Assigned task: Search the records for the line with "Viewport: 849px width, 388px height.". Output that line and each line after it, exactly, and stop at the end; omit pictures.

Provided material:
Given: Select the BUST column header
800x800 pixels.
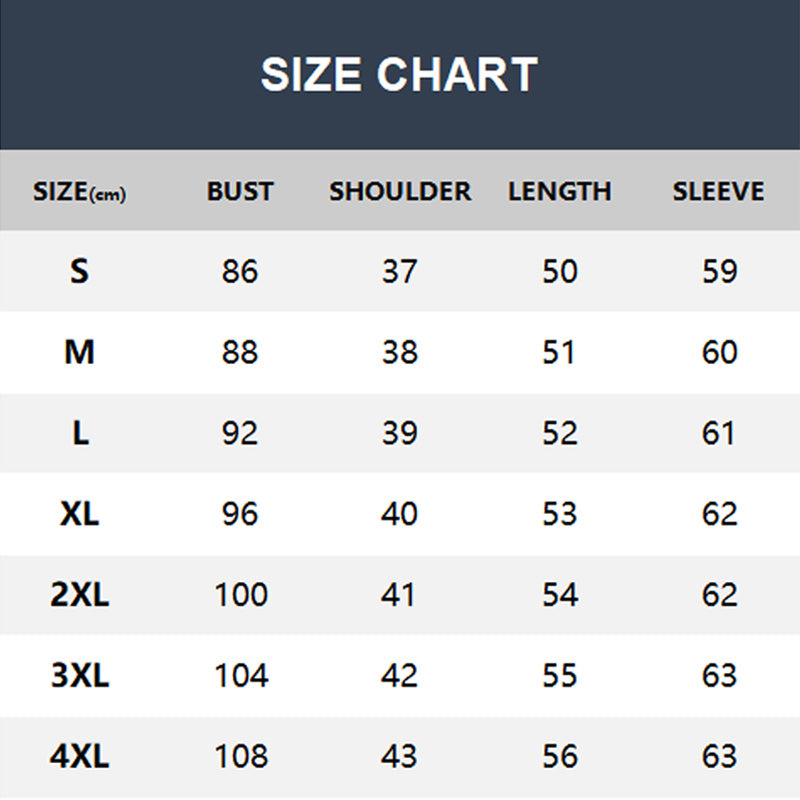Looking at the screenshot, I should point(240,191).
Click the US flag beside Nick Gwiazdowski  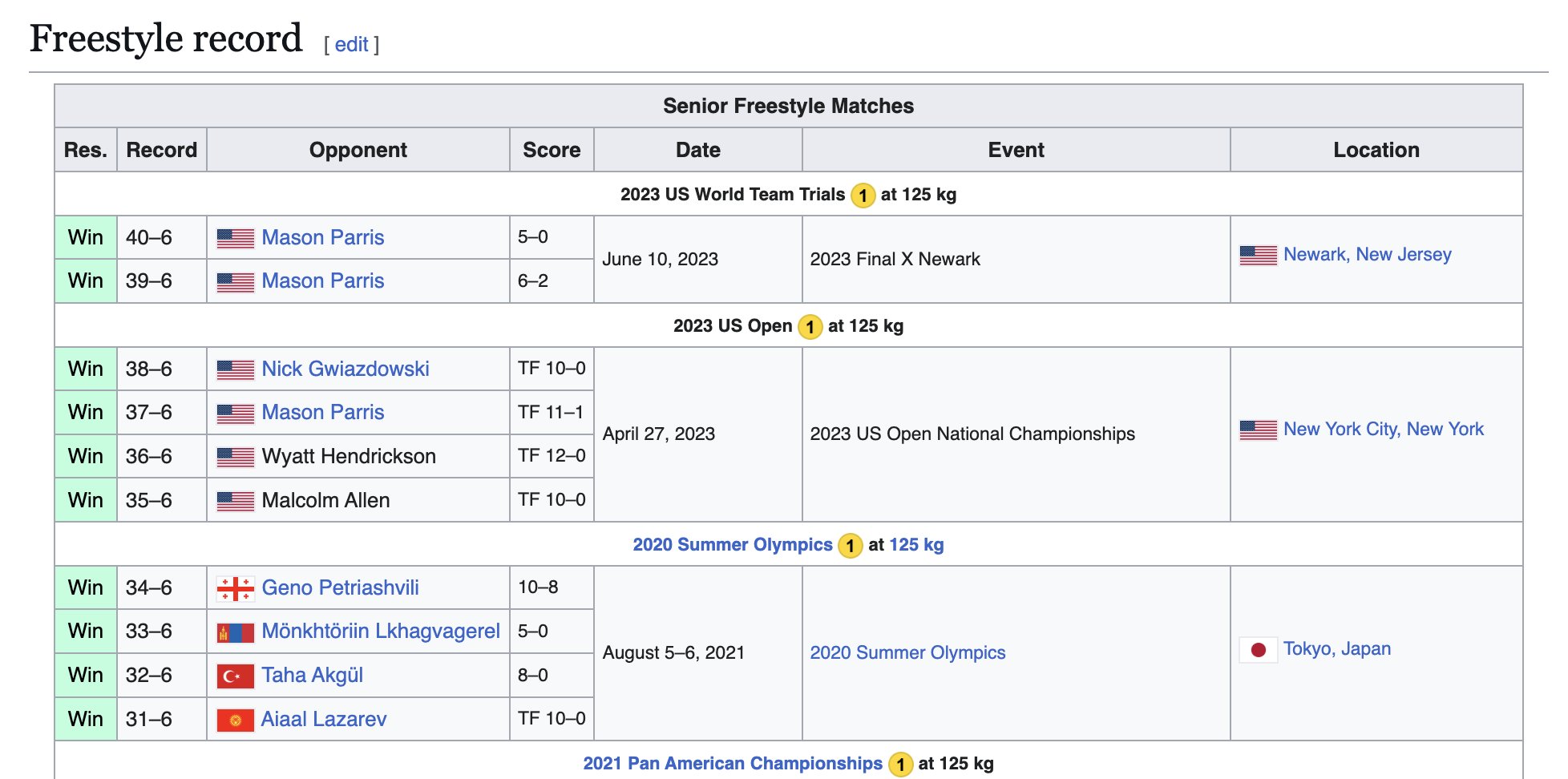coord(235,369)
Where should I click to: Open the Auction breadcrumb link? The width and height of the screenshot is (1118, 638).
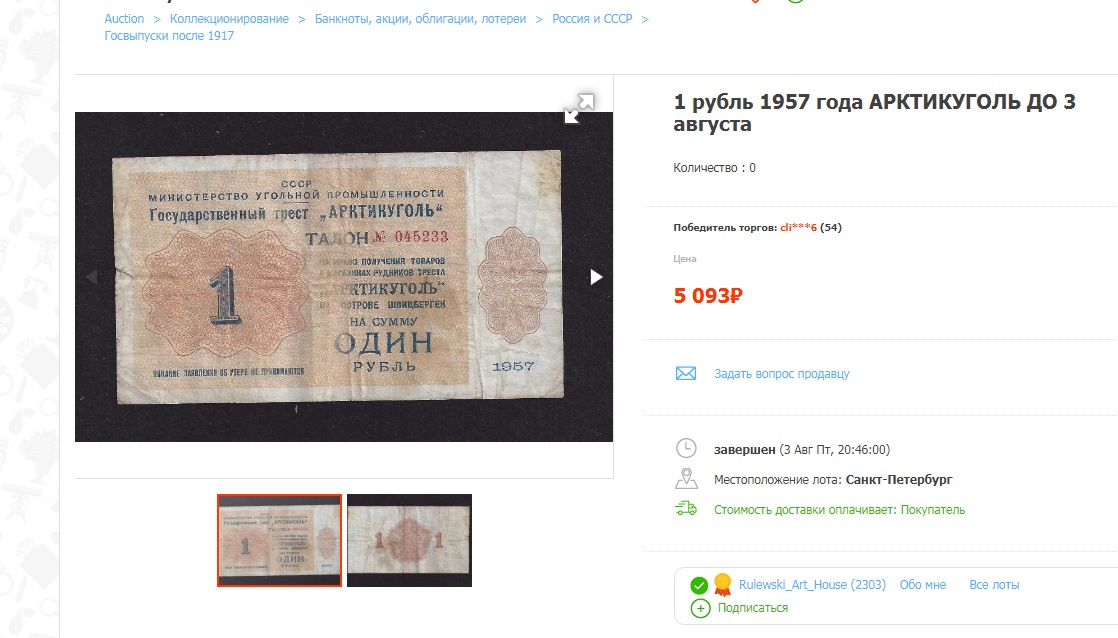point(124,19)
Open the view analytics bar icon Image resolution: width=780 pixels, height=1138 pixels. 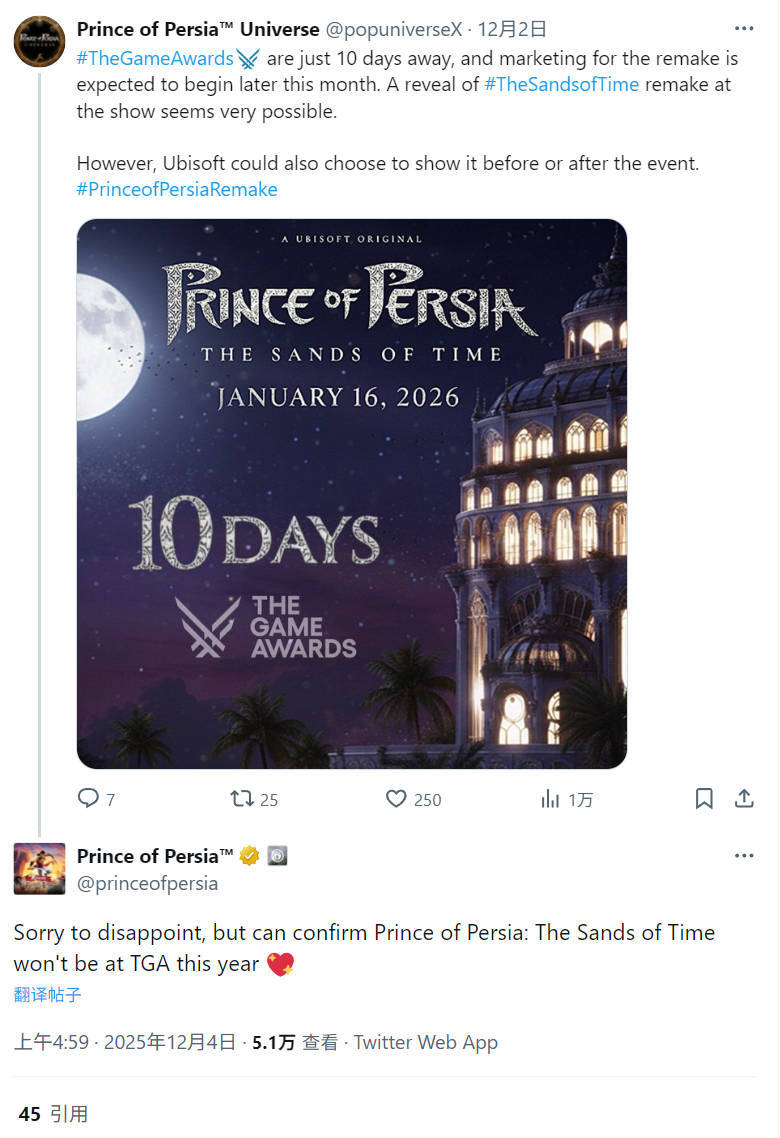click(551, 798)
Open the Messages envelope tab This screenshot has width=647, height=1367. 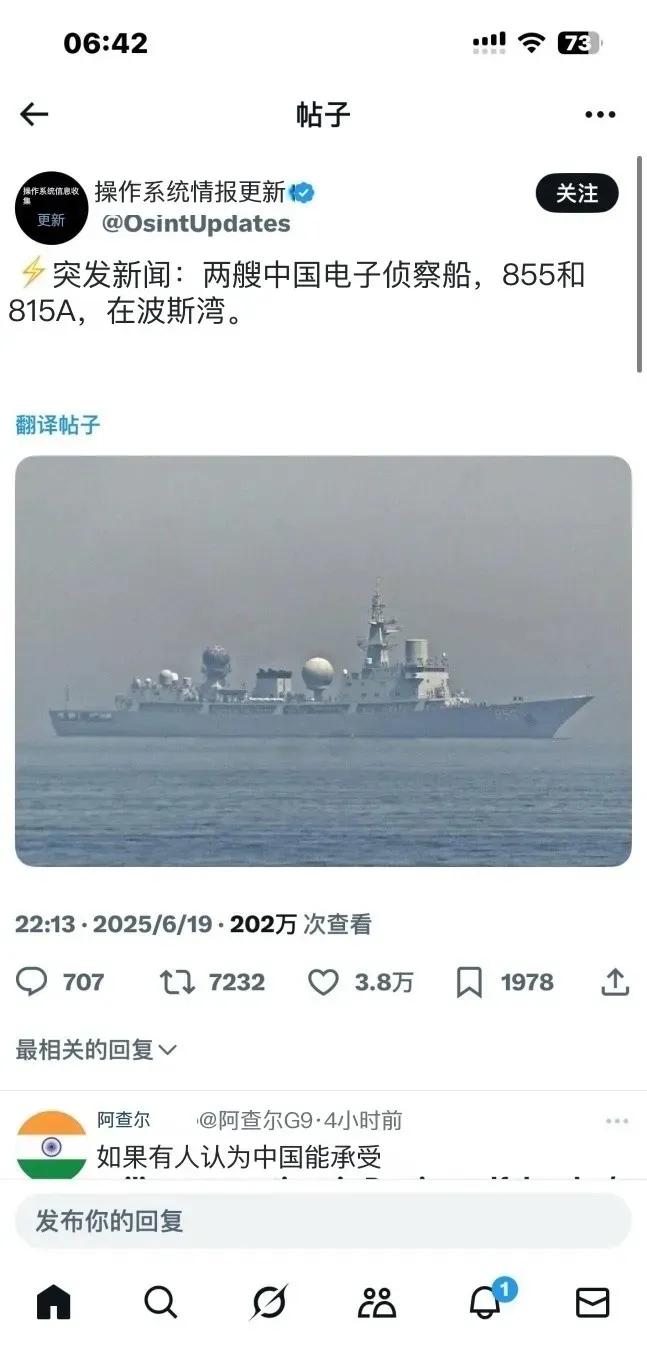point(593,1302)
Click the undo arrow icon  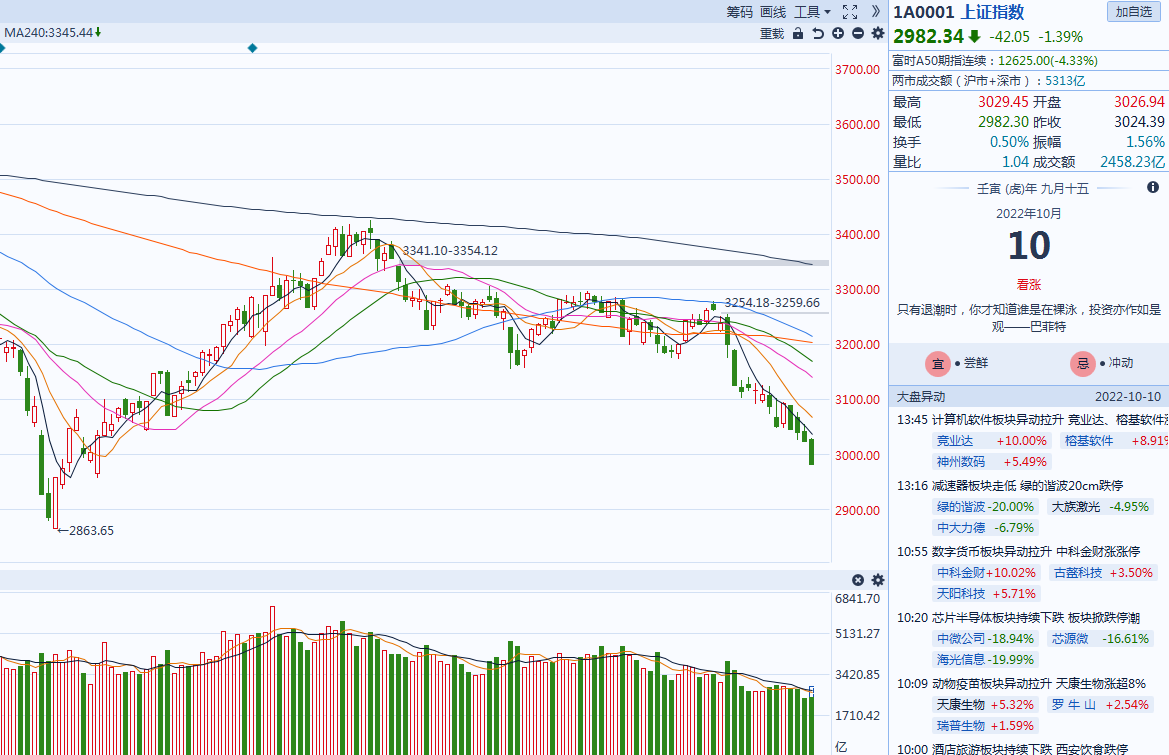click(818, 34)
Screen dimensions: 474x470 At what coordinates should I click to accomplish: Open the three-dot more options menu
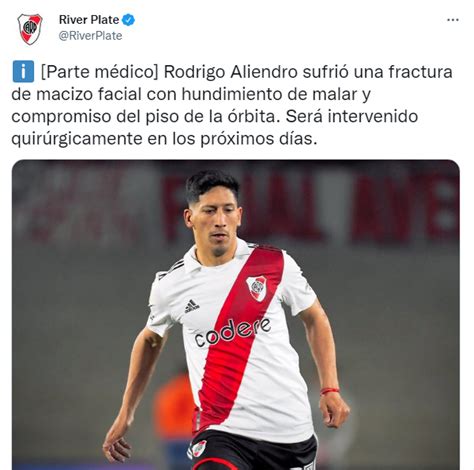tap(453, 20)
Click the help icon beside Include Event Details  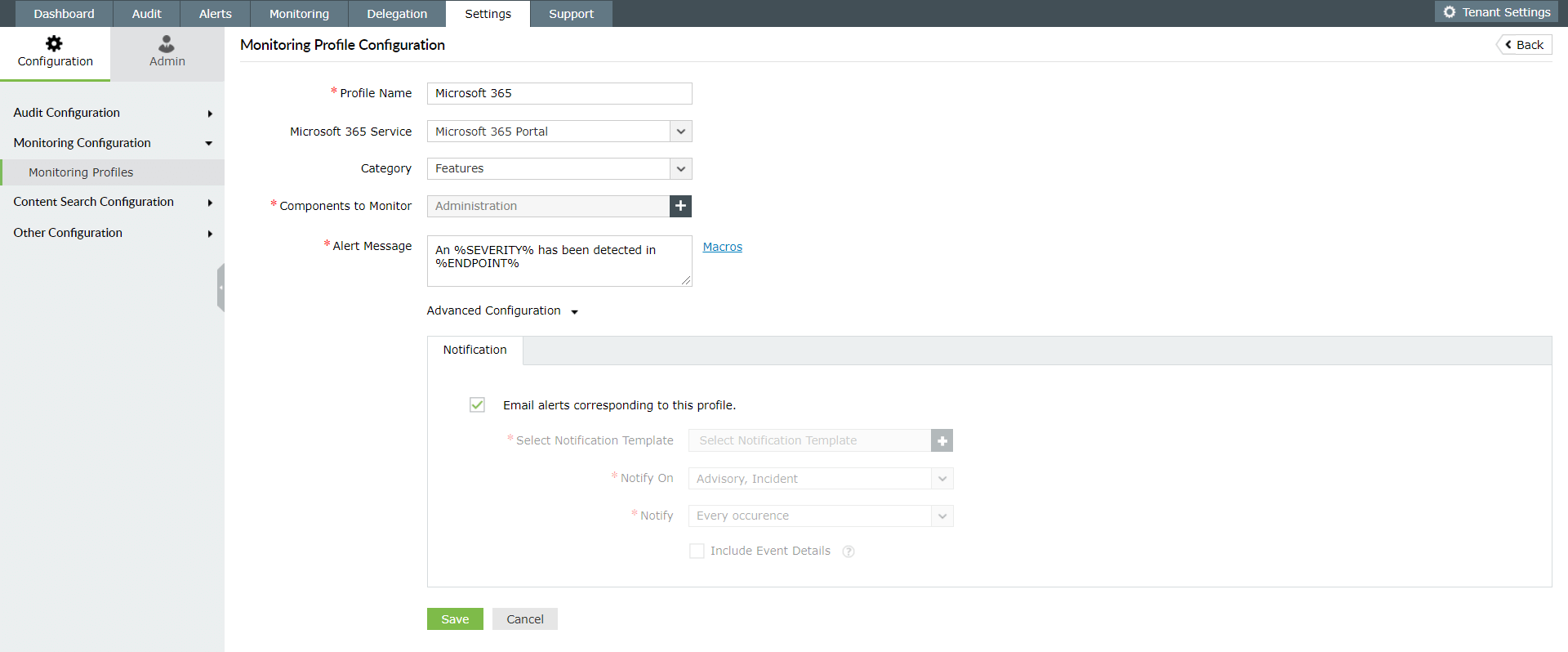click(x=849, y=552)
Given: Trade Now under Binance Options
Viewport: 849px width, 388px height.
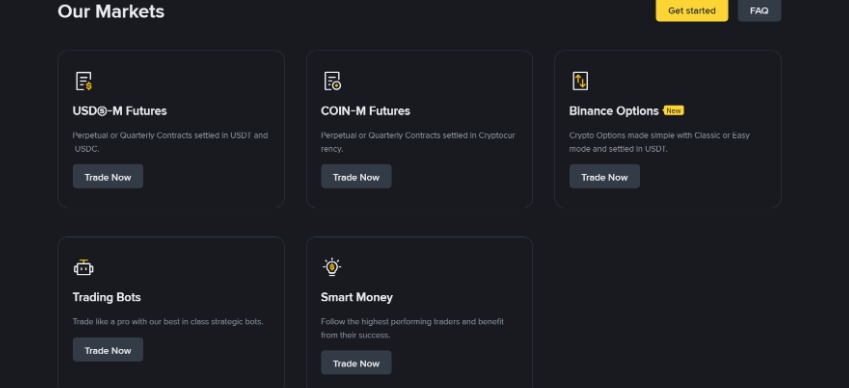Looking at the screenshot, I should point(604,176).
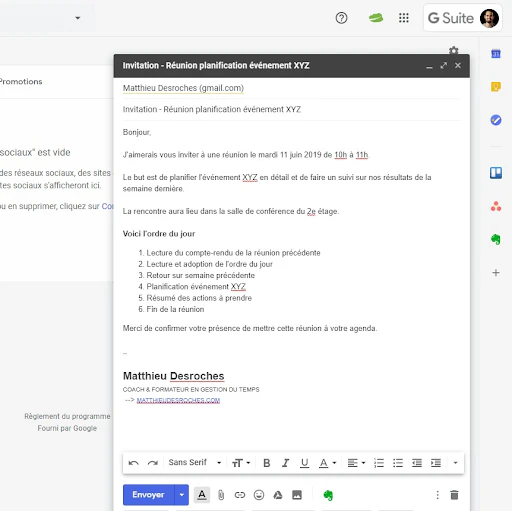Open Google Keep side panel icon
Screen dimensions: 512x511
(x=496, y=87)
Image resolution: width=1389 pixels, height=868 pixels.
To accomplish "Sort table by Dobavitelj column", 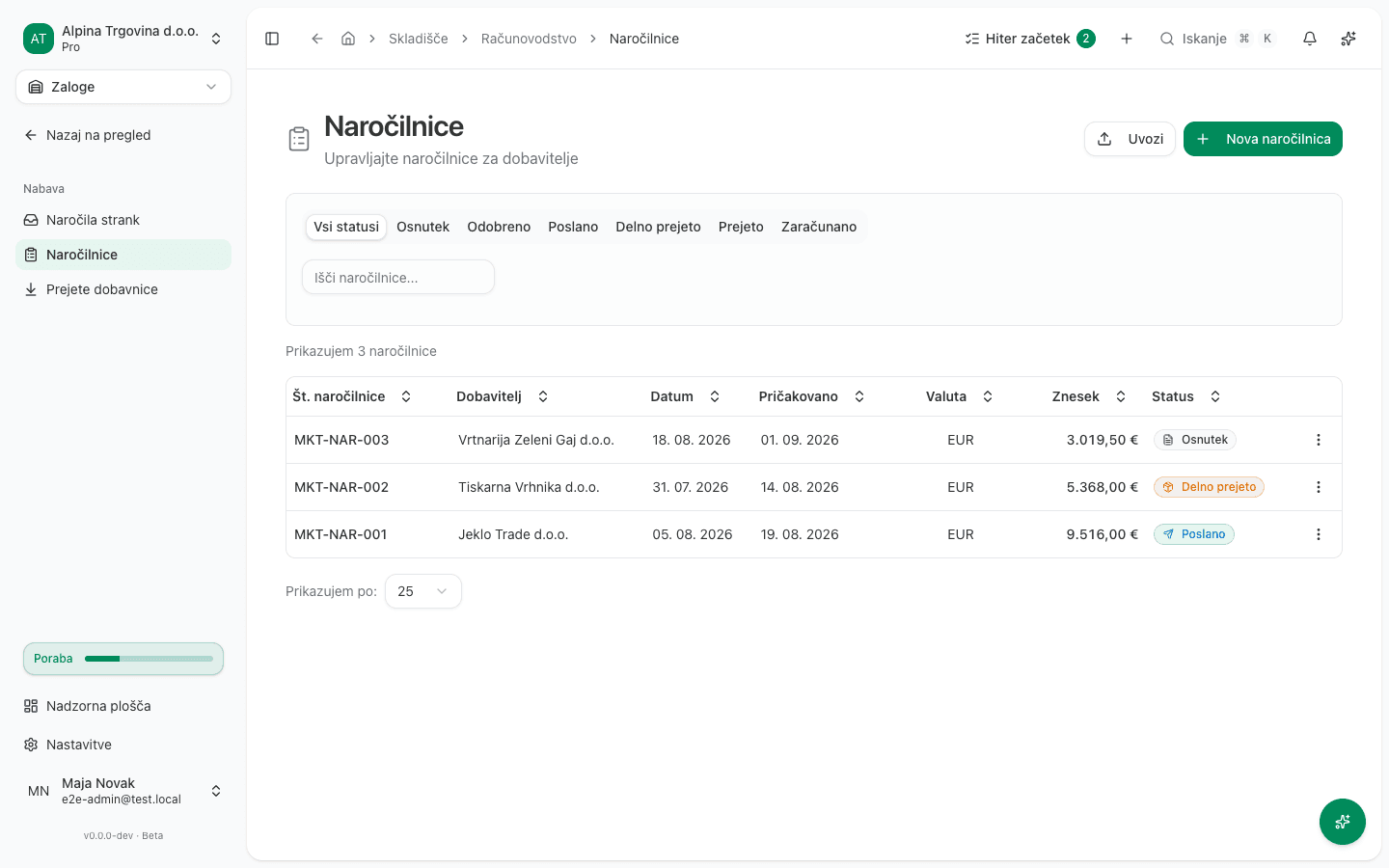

Final answer:
Viewport: 849px width, 388px height.
Looking at the screenshot, I should point(604,176).
Open Google Keep side panel icon
Screen dimensions: 512x511
(x=496, y=87)
Image resolution: width=1389 pixels, height=868 pixels.
To accomplish "Sort table by Dobavitelj column", 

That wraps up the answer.